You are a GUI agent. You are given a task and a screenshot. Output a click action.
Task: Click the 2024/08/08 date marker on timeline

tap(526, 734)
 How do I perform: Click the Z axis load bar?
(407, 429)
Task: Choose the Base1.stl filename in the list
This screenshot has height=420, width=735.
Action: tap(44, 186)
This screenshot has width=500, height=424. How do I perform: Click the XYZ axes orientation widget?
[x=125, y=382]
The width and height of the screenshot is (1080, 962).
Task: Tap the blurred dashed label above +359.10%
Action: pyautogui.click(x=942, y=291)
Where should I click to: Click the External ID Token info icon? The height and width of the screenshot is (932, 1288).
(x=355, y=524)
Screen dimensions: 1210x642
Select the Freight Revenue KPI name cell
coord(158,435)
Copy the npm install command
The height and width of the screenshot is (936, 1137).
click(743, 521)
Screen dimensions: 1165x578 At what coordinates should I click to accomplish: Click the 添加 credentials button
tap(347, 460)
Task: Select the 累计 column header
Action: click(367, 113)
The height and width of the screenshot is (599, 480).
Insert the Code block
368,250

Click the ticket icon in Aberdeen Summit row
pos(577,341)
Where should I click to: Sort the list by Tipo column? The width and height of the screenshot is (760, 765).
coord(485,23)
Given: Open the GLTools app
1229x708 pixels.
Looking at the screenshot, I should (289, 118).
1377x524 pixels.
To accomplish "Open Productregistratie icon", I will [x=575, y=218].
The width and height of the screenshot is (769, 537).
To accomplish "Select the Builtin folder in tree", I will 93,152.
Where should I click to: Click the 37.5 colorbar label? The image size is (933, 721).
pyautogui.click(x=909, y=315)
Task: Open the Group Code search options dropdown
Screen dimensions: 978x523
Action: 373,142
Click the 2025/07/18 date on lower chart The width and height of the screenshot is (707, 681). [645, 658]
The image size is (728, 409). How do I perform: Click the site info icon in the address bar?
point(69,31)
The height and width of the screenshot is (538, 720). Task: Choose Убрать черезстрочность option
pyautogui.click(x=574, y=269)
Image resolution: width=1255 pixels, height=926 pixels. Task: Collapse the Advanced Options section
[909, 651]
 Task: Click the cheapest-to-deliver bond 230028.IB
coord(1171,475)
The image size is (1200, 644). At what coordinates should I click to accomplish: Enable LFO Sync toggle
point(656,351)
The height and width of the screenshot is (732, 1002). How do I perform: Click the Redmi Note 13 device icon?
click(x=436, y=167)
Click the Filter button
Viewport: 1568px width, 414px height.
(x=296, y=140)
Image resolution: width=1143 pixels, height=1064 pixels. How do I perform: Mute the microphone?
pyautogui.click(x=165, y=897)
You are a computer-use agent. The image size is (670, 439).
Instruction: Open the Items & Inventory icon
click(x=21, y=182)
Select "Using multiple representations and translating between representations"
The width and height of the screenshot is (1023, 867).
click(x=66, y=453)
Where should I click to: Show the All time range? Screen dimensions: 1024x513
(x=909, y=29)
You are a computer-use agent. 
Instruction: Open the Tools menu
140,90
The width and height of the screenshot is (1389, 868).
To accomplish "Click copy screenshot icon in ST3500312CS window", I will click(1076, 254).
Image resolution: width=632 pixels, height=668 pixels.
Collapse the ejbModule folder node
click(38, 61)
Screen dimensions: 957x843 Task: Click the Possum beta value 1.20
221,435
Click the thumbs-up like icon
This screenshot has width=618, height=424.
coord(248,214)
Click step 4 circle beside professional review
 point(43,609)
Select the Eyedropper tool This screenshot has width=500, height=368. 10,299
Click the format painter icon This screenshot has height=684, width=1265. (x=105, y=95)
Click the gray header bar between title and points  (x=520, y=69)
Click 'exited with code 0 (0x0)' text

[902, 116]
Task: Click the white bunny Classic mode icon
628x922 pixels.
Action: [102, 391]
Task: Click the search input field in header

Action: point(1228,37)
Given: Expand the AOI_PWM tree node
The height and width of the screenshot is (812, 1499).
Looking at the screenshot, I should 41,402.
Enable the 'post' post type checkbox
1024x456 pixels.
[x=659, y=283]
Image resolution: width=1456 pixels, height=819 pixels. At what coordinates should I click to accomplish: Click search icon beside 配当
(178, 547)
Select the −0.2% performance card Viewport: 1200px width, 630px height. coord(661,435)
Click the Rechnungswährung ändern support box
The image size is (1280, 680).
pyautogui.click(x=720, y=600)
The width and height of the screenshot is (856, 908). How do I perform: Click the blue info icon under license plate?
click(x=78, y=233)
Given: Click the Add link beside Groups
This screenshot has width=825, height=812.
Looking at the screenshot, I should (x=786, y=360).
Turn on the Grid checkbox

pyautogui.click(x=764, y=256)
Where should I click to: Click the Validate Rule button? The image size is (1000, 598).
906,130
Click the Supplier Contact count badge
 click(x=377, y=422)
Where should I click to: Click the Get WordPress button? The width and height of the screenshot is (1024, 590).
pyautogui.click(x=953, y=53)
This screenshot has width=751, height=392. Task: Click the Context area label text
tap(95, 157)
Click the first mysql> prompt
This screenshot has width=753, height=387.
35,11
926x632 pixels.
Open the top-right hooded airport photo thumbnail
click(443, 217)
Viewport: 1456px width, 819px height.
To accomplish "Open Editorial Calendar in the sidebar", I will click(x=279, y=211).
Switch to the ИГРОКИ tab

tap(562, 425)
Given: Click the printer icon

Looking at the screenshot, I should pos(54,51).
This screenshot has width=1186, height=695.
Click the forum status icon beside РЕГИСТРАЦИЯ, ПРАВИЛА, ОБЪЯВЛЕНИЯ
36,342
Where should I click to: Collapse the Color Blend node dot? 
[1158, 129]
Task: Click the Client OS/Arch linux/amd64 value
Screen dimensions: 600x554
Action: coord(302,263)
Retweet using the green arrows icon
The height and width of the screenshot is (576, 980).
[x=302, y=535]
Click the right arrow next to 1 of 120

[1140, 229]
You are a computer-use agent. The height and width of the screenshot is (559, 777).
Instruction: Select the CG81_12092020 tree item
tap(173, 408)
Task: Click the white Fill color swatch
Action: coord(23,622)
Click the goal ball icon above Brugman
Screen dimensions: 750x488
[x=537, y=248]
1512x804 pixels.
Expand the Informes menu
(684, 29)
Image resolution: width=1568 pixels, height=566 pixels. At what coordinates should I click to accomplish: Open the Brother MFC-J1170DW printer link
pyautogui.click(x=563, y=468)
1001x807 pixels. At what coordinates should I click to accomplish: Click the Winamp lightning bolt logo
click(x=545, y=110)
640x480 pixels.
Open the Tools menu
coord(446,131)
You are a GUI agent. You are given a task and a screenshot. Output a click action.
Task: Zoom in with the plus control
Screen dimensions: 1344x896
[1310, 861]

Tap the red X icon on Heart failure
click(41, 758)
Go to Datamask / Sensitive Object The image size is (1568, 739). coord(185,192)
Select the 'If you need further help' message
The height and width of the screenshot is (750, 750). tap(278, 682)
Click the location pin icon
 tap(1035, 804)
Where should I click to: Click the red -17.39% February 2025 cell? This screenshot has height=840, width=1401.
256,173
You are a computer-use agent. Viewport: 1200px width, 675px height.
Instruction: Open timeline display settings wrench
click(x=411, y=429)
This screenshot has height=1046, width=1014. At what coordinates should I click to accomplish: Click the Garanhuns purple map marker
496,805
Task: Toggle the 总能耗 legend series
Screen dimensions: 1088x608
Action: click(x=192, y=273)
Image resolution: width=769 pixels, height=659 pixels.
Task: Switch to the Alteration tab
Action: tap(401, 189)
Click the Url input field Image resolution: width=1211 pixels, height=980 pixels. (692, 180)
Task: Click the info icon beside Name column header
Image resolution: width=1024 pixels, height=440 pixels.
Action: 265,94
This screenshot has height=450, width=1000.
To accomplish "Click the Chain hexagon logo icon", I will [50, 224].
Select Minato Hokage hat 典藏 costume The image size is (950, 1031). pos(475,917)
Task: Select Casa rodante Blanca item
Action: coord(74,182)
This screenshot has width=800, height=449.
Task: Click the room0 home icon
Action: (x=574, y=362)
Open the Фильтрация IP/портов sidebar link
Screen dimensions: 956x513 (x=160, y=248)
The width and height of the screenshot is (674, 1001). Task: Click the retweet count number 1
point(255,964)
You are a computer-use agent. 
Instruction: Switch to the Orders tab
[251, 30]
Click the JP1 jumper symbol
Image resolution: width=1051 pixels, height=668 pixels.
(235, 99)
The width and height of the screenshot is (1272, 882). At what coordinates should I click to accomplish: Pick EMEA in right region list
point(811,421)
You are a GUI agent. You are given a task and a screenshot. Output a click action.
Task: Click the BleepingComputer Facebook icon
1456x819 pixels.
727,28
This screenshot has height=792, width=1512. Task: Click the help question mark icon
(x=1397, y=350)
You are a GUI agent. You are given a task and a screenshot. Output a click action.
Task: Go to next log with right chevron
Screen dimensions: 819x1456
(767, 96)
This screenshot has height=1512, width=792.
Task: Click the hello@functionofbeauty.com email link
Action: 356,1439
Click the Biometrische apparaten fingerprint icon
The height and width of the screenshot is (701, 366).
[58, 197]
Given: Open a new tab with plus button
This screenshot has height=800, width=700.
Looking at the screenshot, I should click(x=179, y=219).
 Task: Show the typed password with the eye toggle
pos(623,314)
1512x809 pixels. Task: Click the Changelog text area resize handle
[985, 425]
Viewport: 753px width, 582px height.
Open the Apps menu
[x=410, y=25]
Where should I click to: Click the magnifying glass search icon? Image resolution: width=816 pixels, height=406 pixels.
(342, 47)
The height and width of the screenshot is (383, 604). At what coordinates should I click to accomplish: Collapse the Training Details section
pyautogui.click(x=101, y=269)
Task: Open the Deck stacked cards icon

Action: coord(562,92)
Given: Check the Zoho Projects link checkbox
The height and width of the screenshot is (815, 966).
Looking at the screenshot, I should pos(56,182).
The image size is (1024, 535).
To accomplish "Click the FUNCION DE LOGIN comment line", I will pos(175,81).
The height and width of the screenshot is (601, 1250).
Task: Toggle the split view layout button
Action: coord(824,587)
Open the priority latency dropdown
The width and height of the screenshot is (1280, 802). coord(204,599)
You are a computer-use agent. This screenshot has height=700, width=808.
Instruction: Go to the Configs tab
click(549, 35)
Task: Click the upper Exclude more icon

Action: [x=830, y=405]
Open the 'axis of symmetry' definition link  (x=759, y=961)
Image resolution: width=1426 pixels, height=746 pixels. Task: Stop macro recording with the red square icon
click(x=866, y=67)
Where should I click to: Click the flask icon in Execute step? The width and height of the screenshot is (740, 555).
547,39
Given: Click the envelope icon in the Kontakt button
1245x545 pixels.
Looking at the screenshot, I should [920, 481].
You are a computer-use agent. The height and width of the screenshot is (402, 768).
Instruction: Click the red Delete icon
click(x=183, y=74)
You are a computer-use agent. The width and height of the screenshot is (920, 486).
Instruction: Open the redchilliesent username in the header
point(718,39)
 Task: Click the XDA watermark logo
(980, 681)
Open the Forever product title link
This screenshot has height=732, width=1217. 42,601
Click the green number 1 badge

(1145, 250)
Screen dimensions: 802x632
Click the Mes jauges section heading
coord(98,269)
════════════════
▸ **EXERCISE**:
Return word for word the lines above from the line with "Open the Фильтрация IP/портов sidebar link" to the line with "Task: Go to next log with right chevron", including both and leaving out all others.

▸ **TASK SOLUTION**:
Open the Фильтрация IP/портов sidebar link
Screen dimensions: 956x513 (x=160, y=248)
The width and height of the screenshot is (674, 1001). Task: Click the retweet count number 1
point(255,964)
You are a computer-use agent. 
Instruction: Switch to the Orders tab
[251, 30]
Click the JP1 jumper symbol
Image resolution: width=1051 pixels, height=668 pixels.
(235, 99)
The width and height of the screenshot is (1272, 882). At what coordinates should I click to accomplish: Pick EMEA in right region list
point(811,421)
You are a GUI agent. You are given a task and a screenshot. Output a click action.
Task: Click the BleepingComputer Facebook icon
1456x819 pixels.
727,28
This screenshot has height=792, width=1512. Task: Click the help question mark icon
(x=1397, y=350)
You are a GUI agent. You are given a task and a screenshot. Output a click action.
Task: Go to next log with right chevron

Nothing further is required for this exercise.